Stored data.
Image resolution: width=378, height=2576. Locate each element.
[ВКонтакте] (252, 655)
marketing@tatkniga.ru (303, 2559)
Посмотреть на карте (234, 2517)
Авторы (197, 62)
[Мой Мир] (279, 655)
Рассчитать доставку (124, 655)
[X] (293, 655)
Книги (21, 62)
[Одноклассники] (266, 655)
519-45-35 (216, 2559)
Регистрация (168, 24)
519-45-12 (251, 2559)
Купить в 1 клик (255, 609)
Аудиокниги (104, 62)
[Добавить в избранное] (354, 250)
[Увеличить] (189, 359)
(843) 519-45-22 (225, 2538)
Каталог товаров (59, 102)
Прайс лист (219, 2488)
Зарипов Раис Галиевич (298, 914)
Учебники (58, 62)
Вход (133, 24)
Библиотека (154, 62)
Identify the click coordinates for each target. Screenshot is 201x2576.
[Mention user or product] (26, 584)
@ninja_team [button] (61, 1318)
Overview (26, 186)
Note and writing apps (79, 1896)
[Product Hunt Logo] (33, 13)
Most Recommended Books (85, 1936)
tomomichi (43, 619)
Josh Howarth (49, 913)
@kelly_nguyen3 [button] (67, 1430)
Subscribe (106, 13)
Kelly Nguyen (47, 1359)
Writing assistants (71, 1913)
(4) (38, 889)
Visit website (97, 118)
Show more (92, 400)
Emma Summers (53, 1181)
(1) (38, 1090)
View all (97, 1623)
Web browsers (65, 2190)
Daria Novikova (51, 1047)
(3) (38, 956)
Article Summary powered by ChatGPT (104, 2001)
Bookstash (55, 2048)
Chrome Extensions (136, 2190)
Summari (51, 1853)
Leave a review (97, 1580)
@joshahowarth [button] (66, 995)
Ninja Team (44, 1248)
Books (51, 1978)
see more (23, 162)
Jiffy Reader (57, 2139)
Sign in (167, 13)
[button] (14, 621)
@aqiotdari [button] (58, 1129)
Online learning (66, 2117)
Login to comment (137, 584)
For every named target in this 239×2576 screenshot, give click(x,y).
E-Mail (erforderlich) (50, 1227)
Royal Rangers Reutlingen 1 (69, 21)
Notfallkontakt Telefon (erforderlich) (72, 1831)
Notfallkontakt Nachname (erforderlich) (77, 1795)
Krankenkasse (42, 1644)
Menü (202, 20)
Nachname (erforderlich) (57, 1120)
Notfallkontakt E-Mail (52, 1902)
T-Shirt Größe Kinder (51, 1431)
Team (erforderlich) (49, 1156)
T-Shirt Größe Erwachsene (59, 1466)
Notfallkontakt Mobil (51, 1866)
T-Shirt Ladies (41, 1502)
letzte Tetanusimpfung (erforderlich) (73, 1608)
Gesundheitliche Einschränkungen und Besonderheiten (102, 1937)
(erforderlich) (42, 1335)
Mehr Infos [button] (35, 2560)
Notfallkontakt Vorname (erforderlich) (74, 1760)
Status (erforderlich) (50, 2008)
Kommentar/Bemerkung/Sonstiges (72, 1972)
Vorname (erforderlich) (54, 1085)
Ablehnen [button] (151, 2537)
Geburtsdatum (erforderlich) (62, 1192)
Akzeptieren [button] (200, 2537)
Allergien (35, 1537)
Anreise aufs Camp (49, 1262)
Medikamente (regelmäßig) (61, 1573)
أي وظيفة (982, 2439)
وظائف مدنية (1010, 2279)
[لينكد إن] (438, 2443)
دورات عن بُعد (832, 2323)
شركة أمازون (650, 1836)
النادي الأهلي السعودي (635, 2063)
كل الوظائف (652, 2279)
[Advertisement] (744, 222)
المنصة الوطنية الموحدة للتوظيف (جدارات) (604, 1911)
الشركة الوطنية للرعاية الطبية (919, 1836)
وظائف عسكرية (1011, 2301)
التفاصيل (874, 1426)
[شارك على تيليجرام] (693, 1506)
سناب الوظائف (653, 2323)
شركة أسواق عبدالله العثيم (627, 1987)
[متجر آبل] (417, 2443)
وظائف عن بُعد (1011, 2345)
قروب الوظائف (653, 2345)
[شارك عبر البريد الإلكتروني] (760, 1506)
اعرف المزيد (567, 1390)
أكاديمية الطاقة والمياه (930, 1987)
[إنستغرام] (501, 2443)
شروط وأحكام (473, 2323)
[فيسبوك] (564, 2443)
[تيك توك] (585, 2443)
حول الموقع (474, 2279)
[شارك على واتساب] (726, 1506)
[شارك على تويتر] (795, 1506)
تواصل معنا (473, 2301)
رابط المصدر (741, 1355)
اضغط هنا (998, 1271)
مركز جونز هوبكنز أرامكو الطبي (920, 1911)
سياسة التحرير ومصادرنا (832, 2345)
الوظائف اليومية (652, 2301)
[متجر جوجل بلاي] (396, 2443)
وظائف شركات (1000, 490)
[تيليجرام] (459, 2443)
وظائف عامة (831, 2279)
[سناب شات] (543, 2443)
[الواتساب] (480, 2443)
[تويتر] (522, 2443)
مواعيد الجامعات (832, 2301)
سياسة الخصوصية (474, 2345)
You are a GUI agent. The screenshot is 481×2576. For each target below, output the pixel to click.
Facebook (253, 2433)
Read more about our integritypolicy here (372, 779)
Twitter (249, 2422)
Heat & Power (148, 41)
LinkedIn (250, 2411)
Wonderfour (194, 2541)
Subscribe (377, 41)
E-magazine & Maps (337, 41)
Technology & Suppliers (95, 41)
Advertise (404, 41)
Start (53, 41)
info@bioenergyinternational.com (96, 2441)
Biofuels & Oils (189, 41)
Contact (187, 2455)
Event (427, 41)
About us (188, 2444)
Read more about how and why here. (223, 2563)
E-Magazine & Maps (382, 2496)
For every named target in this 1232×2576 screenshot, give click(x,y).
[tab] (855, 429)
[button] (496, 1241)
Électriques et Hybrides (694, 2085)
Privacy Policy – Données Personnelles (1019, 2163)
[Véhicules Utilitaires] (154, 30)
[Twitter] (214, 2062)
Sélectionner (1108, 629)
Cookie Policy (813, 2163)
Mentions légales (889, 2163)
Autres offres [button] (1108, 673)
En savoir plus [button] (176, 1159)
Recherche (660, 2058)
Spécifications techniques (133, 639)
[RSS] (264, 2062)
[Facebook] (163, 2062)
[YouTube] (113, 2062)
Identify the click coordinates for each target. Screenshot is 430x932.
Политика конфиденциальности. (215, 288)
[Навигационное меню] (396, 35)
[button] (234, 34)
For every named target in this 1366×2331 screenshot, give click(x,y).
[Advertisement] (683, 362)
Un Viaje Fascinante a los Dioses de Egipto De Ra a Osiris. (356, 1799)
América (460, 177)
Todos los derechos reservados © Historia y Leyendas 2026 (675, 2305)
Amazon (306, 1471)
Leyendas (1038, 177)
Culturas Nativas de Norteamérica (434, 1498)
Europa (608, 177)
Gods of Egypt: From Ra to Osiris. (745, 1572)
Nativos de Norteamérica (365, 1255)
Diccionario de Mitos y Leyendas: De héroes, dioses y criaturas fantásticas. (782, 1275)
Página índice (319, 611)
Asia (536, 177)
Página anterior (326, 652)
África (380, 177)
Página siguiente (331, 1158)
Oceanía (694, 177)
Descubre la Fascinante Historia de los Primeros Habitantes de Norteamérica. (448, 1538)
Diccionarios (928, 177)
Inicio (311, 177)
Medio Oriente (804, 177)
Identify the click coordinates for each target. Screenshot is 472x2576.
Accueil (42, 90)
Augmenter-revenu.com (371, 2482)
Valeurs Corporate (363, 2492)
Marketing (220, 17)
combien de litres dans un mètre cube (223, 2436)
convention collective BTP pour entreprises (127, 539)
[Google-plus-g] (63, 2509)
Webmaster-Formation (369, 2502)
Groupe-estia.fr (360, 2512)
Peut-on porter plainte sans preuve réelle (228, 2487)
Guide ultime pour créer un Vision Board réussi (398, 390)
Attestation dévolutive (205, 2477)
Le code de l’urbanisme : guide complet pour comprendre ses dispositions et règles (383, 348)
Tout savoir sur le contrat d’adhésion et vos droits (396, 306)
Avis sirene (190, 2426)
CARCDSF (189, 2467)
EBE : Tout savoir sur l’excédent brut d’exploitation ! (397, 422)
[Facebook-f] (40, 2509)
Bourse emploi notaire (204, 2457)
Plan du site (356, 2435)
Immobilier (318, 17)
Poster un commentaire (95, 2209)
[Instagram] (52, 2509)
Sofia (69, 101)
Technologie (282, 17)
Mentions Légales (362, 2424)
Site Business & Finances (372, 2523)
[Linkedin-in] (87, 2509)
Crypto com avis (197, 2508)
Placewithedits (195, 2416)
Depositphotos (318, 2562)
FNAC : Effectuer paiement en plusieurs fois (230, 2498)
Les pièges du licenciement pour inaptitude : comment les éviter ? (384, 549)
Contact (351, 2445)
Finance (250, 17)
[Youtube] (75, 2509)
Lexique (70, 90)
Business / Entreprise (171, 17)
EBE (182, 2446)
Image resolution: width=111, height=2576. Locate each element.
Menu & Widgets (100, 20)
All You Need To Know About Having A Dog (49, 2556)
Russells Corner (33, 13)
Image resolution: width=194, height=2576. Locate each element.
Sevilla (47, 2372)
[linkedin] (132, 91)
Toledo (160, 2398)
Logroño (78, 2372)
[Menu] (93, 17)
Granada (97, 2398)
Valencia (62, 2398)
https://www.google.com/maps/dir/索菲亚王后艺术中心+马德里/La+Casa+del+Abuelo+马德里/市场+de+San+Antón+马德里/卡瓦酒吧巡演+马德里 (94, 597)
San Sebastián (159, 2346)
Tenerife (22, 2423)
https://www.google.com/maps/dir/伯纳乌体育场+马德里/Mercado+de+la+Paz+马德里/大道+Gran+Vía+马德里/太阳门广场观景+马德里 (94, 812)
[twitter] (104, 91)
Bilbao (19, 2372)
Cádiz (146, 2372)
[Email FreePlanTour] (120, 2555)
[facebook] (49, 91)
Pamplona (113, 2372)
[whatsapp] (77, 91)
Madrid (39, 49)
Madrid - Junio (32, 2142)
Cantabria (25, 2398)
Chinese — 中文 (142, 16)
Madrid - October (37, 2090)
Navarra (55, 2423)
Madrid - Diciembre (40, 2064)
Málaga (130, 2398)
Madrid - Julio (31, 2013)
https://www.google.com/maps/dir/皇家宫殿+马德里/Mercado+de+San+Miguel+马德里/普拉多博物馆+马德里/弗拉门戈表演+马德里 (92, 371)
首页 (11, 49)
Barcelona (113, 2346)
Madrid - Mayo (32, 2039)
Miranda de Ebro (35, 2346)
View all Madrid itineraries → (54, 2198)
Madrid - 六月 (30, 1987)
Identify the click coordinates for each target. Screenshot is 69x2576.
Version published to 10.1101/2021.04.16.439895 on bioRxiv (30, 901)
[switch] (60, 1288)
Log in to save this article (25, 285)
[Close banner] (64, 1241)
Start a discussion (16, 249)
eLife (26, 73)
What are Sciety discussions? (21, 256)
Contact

Required work.
Using the data above, show each line where "Notfallkontakt" occurs.

Task answer.
Notfallkontakt Telefon (erforderlich) (72, 1831)
Notfallkontakt Nachname (erforderlich) (77, 1795)
Notfallkontakt E-Mail (52, 1902)
Notfallkontakt Mobil (51, 1866)
Notfallkontakt Vorname (erforderlich) (74, 1760)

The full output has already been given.